- [Exercise description]:
Render as a JSON list of strings, one string per line and no blank lines, the lines from the one containing "Viewport: 411px width, 334px height." through the one containing "The height and", both included.

- [Input rows]:
-*-*-
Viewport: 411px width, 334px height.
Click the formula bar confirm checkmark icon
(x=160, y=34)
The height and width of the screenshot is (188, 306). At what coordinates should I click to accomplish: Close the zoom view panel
-*-*-
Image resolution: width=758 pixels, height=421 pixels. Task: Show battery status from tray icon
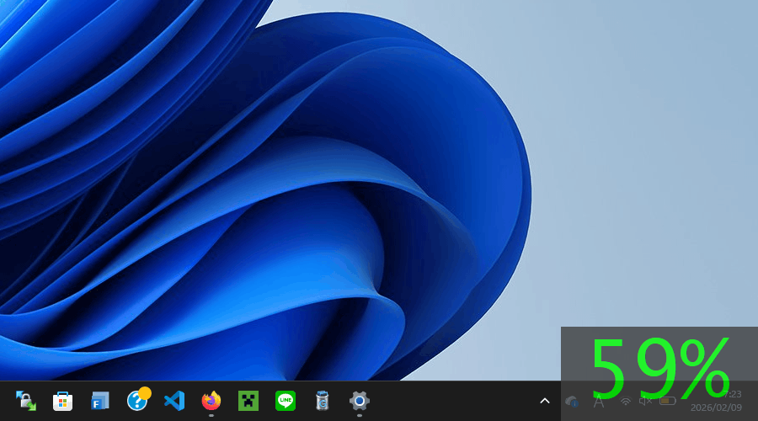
-*-*-
- [Finished answer]:
[
  "Viewport: 411px width, 334px height.",
  "Click the formula bar confirm checkmark icon",
  "(x=160, y=34)",
  "The height and width of the screenshot is (188, 306). At what coordinates should I click to accomplish: Close the zoom view panel"
]